O índio juntou rede-tapuirama-cabaça e cocar-mundéu-maracá-flecha-tacape e foi embora depressa. Mas teve índio que se escondeu atrás de murundu-de-cupim e espiou Pinto-Calçudo dando tiro em passarinho.
Já plantei minha bandeirinha – disse Cabral. – Posso dormir na rede. Vou dormir descansado. Mando alguém carreando carrinha a avisar a Dom Manuel que descobri a boa terra, a Bahia. Depois, daqui vou às Índias apanhar cravo e canela.

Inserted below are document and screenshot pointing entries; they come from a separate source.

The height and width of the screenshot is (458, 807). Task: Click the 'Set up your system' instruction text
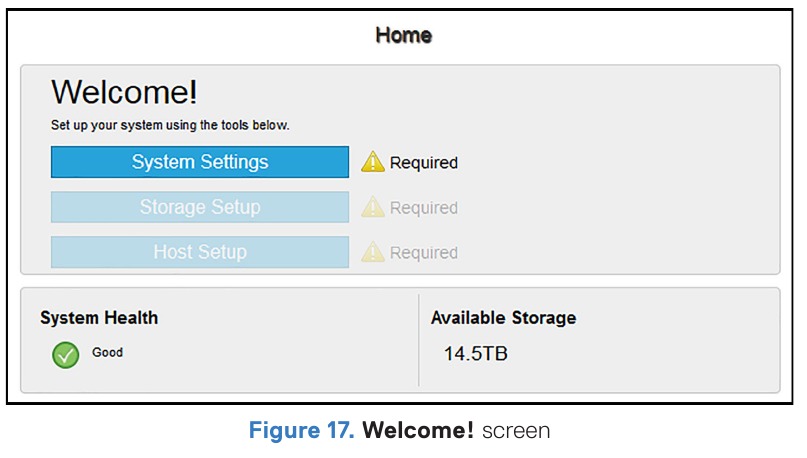coord(170,126)
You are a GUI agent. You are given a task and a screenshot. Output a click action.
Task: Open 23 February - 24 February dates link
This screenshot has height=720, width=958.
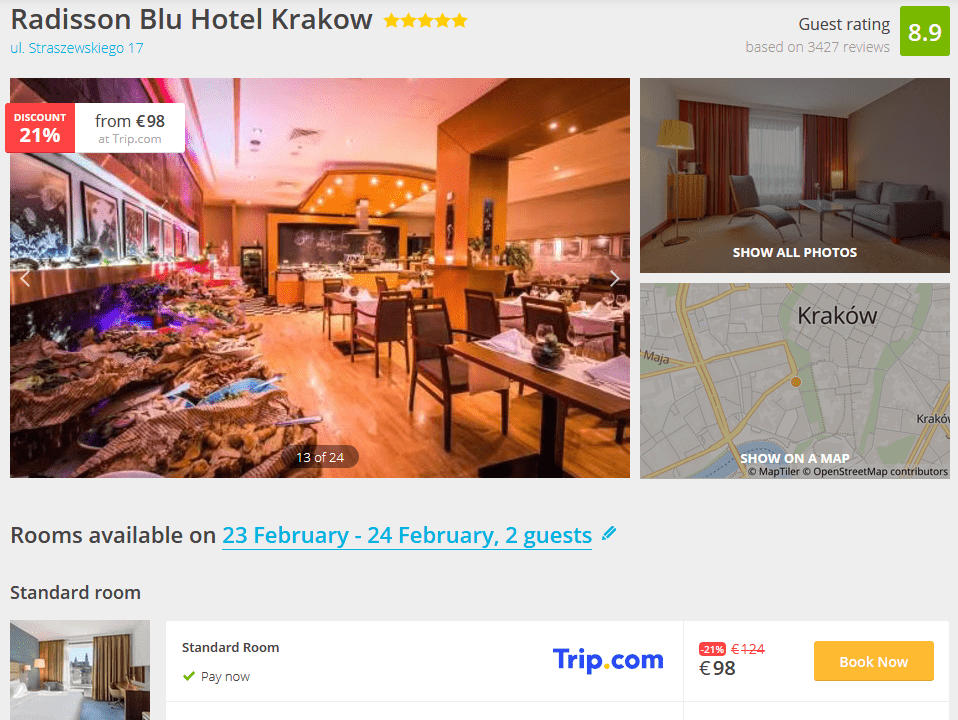click(407, 535)
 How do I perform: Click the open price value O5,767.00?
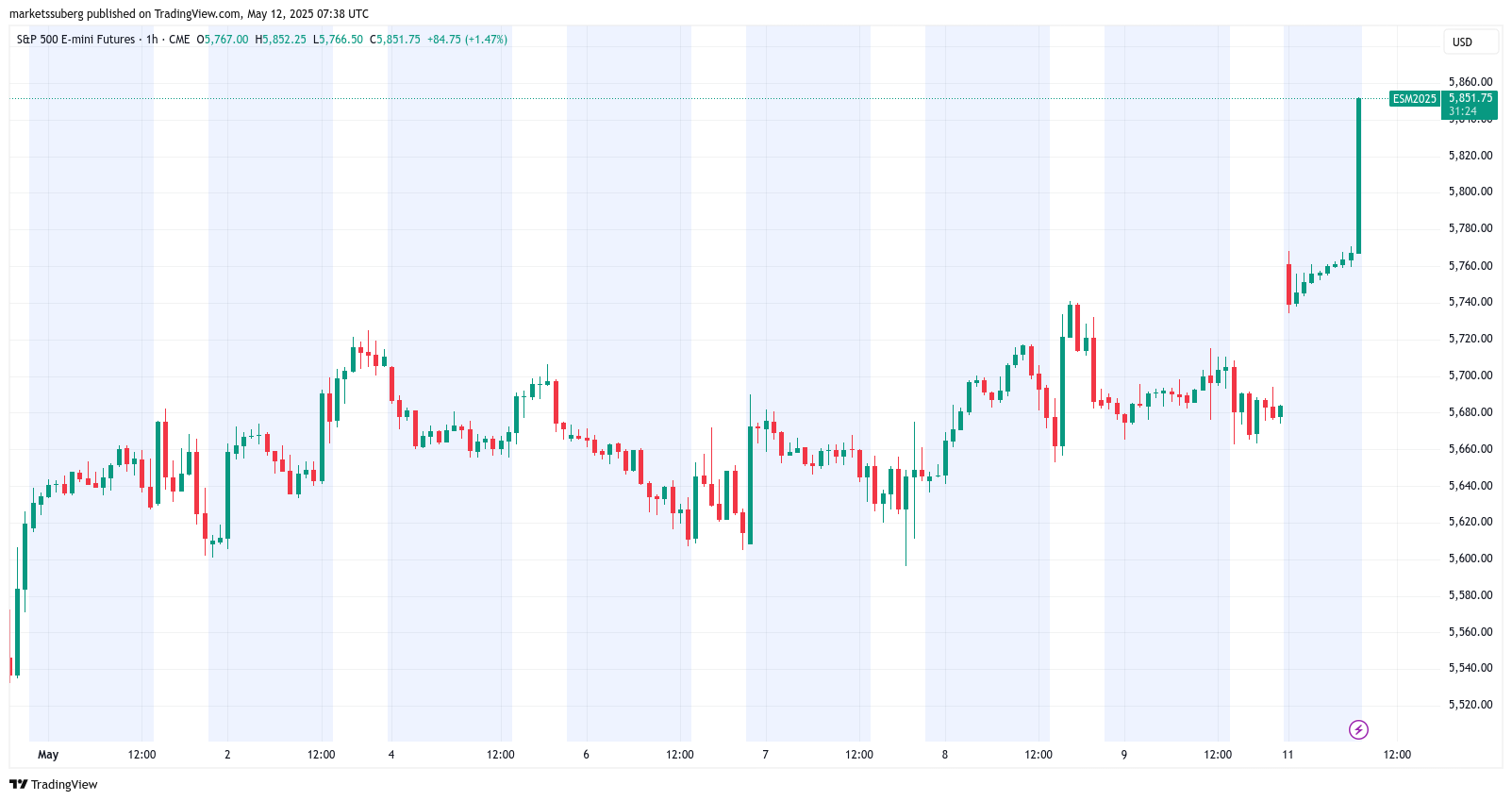(x=223, y=40)
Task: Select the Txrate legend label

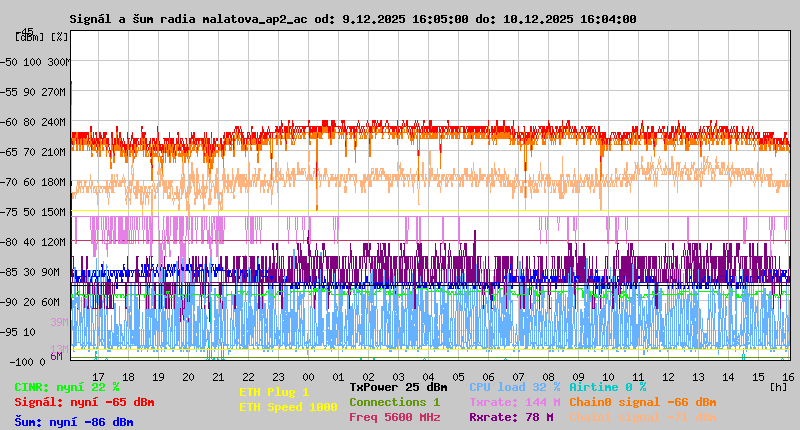Action: (514, 402)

Pinto-Calçudo podia dormir de rede. Toda a terra que alaranja além-mar e aquém do traço de Tordesilhas, com tudo que tem dentro e sobre – pedrinha-borboleta-mosquito-periquito-passarinho-voando – ficou sendo de Dom Manuel agora Venturoso. Cabral dormiu descansado e depois escreveu a el-rei uma cartinha contando tudo da boa terra. Junto à carta enviou de presente e lembrança para Dom Manuel um navio cheio de passarinho-borboleta-flor-de-maracujá e tudo e um pé de manacá.
Dom Manuel ficou muito venturoso. Deu três pulos de alegria e gritou:
Viva o Brasil – Vera Cruz – Santa Cruz! Viva o país do pau-brasil!
Todos os pintos daquém e dalém responderam:
VIVA!
E lá vai a barquinha carregada de pau-brasil-papagaio-borboleta-passarinho-maracujá e flor-de-manacá.